Activity - From the data below, copy each line that includes the word "computer".

Data to process -
-----

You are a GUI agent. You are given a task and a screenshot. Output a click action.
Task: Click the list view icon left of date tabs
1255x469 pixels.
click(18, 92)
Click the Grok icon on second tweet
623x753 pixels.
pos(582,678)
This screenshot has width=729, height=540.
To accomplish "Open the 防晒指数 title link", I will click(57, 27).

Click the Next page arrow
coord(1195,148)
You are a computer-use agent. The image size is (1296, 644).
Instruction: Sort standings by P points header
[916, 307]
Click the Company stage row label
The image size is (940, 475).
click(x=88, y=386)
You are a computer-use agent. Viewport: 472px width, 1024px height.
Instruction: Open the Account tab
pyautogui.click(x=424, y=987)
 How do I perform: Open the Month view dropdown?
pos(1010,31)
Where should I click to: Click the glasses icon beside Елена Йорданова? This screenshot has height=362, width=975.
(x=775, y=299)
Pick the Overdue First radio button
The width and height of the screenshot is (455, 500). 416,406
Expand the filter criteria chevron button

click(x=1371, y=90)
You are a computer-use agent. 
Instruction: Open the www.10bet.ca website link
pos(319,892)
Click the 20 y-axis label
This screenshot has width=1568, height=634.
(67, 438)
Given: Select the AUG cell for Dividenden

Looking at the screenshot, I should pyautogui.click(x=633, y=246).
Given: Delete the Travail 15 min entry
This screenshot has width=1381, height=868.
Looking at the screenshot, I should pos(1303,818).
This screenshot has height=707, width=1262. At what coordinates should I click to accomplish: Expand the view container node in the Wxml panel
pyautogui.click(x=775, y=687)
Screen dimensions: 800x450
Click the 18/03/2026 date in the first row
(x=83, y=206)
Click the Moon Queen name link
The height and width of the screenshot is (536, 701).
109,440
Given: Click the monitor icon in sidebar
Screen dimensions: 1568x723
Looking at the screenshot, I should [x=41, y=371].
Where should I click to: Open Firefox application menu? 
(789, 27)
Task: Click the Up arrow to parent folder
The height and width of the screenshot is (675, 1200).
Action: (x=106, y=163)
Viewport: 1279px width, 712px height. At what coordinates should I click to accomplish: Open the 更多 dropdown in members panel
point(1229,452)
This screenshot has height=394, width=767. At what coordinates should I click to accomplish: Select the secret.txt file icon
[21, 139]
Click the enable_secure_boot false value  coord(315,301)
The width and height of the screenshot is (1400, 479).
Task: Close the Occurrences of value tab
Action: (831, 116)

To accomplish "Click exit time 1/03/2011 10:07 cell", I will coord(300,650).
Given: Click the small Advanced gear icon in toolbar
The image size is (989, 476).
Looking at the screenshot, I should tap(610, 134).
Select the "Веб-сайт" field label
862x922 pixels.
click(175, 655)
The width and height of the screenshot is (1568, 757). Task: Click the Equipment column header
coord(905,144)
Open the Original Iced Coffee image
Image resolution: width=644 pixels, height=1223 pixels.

-----

Reply to the exercise -
You are a computer-use agent. The image size is (1296, 644).
You are a computer-use agent. Viewport: 472px width, 1024px height.
You are a computer-use agent. 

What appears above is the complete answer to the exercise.